Showing posts with label 5.1. Report Performance Tuning. Show all posts
Showing posts with label 5.1. Report Performance Tuning. Show all posts

Monday, April 1, 2019

How to model Cognos Framework Manager to generate most efficient SQL query

This document is intended to focus on detail design of Cognos framework manager, rather than the overall design. The ultimate goal is to generate most efficient SQL query and  therefore achieve the best performance. The performance is no big problem when physical table size is relatively small. However, the problem becomes unmanageable when the table size becomes big enough, about one billion records, even with data appliance like Netezza. Cognos framework design plays imperative role in performance. We have improved report performance from 7 hours to 2 minutes for one major financial company by optimizing the model of Cognos framework manager.
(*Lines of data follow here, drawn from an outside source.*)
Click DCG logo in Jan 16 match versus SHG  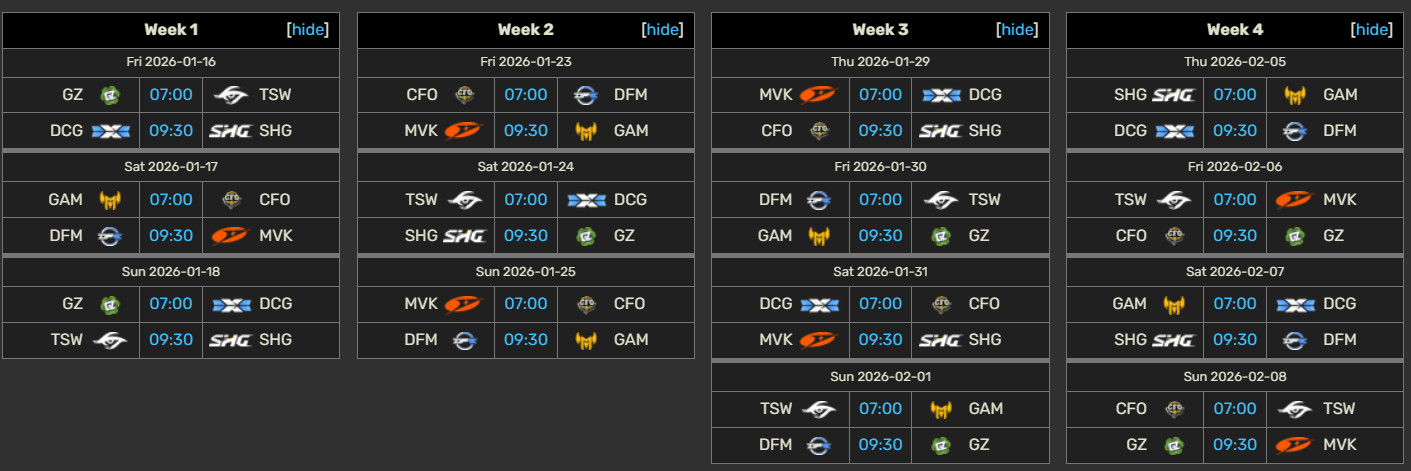pos(110,131)
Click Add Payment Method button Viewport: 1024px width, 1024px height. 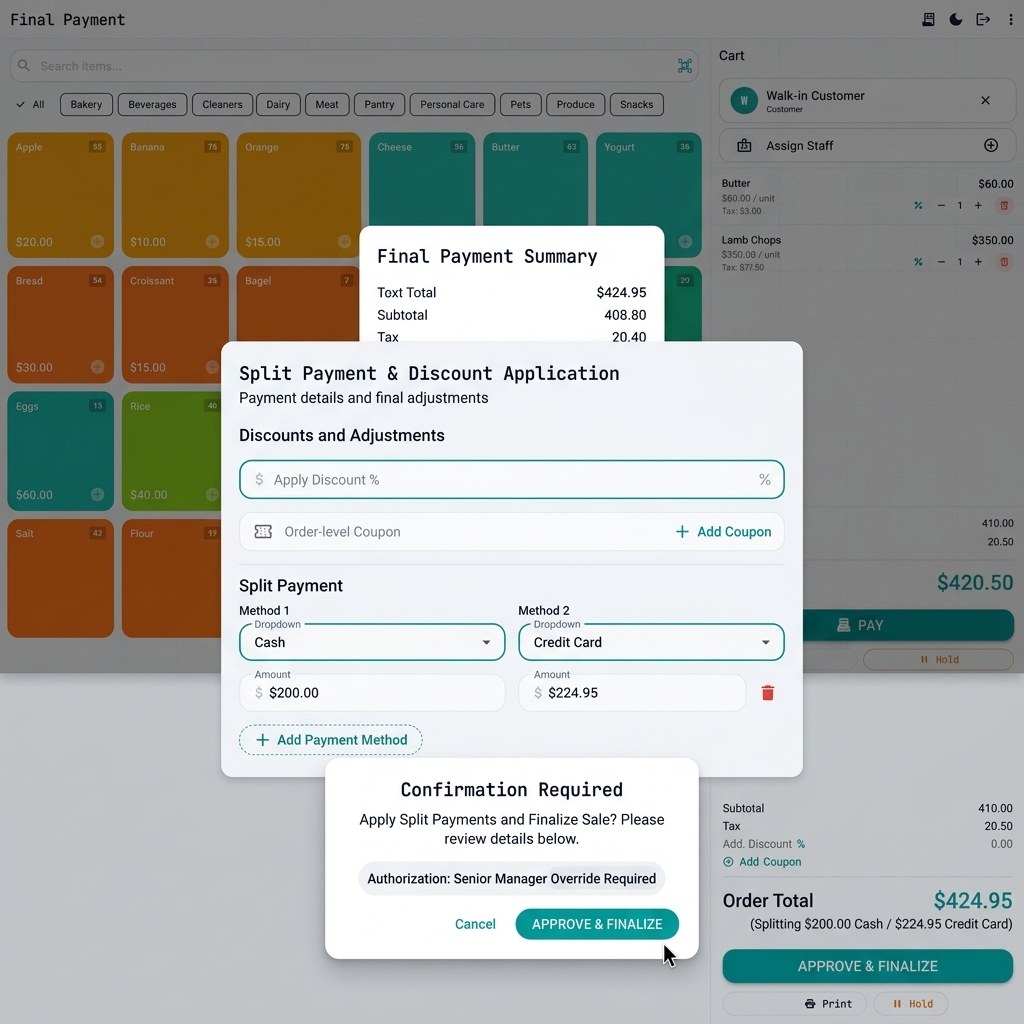click(x=331, y=740)
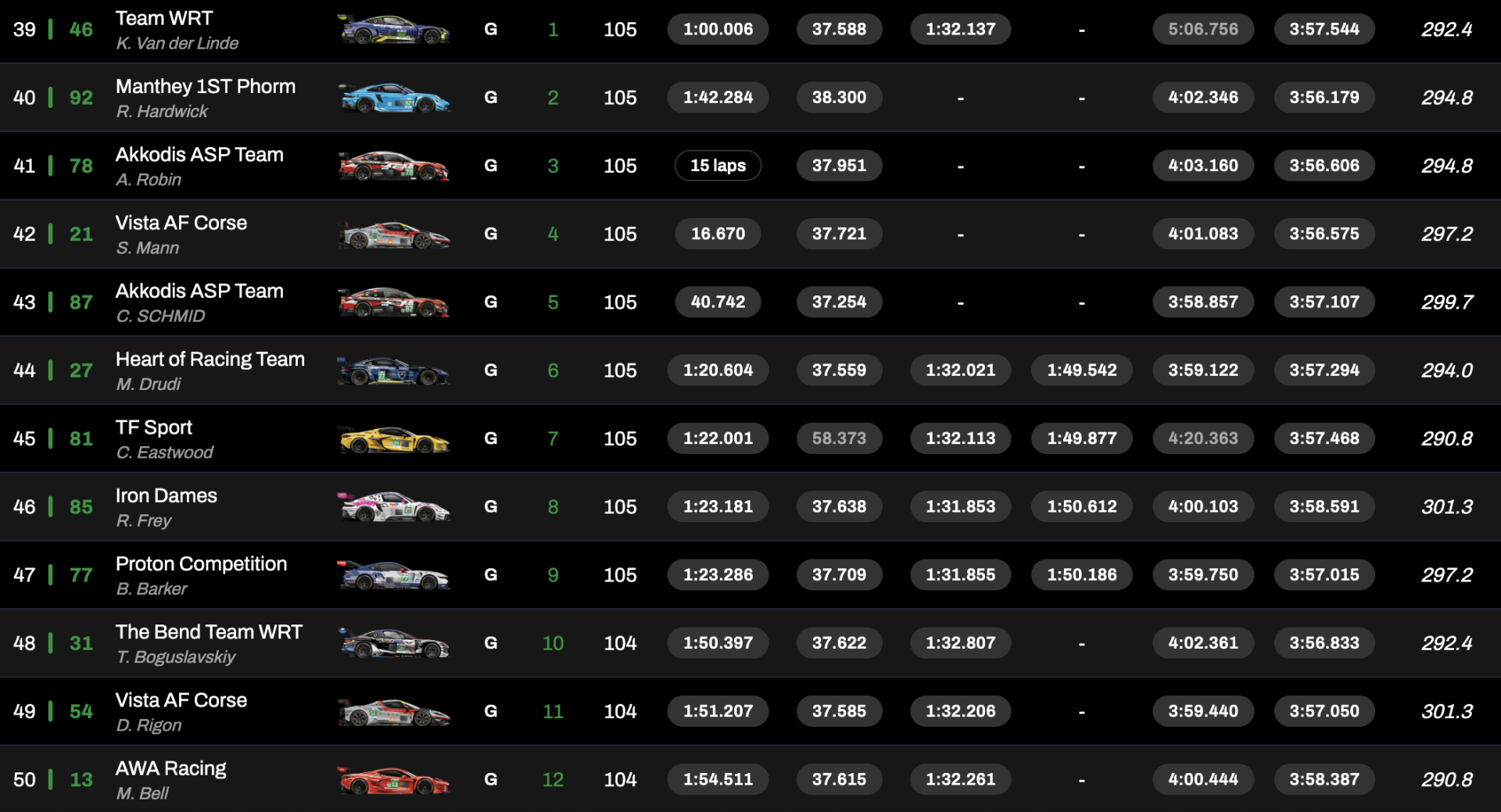
Task: Click the 1:49.542 sector pill for Heart of Racing
Action: 1081,370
All these solutions are going to work based on two assumptions below
  1. Single physical database source. As long as all those involved tables can be joined together with single SQL query, we can considered it as single database source. It is obviously dependent on database kind, such as SQL server, oracle, DB2 and Netezza.
  2. No local process. Our focus is to generate single query for each data container.  If there are more than one queries generated, then local processing is involved.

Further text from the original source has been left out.